Date & Time:
October 29, 2019 3:30 pm – 4:30 pm
Location:
Ryerson 251, 1100 E. 58th St., Chicago, IL,
10/29/2019 03:30 PM 10/29/2019 04:30 PM America/Chicago Mika Goos (IAS) – Automated Proof Search: The Aftermath Department of Mathematics & Computer Science Combinatorics & Theory Seminar Ryerson 251, 1100 E. 58th St., Chicago, IL,

Automated Proof Search: The Aftermath

In a breathtaking breakthrough, Atserias and Muller (FOCS'19, Best Paper)
settled the complexity of finding short proofs in Resolution, the most basic
propositional proof system. Namely, given an unsatisfiable CNF formula F, they
showed it is NP-hard to find a Resolution refutation of F in time polynomial in
the length of the shortest such refutation.

In this talk, we present a simple proof of the Atserias–Muller theorem.
The new proof generalises better: We obtain analogous hardness results for
Nullstellensatz, Polynomial Calculus, Sherali–Adams, and (with more work)
Cutting Planes. An open problem is to include Sum-of-Squares in this list.
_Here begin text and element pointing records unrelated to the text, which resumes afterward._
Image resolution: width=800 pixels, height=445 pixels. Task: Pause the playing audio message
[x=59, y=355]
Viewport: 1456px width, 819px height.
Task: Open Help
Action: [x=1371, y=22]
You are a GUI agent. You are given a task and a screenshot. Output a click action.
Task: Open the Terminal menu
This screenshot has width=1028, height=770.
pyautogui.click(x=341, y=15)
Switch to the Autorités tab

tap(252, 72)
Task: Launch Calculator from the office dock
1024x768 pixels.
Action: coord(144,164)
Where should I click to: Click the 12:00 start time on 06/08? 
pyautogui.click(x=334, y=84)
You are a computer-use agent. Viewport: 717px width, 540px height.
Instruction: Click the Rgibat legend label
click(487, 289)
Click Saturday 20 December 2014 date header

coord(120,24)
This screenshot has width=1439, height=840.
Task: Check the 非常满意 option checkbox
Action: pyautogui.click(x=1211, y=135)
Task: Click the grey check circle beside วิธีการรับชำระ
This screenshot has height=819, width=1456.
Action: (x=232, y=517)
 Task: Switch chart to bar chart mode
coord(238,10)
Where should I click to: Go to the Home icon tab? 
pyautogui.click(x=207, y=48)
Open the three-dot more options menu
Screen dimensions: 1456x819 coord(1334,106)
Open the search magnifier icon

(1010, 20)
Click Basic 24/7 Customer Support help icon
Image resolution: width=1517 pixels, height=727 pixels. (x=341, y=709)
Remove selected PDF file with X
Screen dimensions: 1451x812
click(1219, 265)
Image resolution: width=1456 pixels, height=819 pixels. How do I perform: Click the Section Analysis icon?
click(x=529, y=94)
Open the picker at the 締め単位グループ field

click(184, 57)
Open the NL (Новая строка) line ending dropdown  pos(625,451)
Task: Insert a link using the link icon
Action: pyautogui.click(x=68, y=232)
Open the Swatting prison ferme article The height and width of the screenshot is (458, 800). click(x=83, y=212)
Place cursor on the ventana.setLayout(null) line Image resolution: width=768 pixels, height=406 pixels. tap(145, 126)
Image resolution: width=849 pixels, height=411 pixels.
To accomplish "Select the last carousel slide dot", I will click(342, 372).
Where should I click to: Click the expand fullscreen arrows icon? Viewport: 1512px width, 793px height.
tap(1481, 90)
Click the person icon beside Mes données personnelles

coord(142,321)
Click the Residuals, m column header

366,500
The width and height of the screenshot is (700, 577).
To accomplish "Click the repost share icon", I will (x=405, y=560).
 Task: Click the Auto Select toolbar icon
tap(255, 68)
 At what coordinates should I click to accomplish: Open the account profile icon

Based on joint works with Sajin Koroth, Ian Mertz, Jakob Nordström, Toniann
Pitassi, Susanna de Rezende, Robert Robere, Dmitry Sokolov.

Host: Aaron Potechin

Mika Goos

Member, School of Mathematics, Institute for Advanced Studies

Mika Göös is a member of the School of Mathematics at the Institute for Advanced Study. Previously, he was a postdoctoral fellow in the Theory of Computing group at Harvard. He obtained his PhD from the University of Toronto (2016) under the supervision of Toniann Pitassi. He also holds an MSc from the University of Oxford (2011) and a BSc from Aalto University (2010). His research interests revolve around computational complexity theory.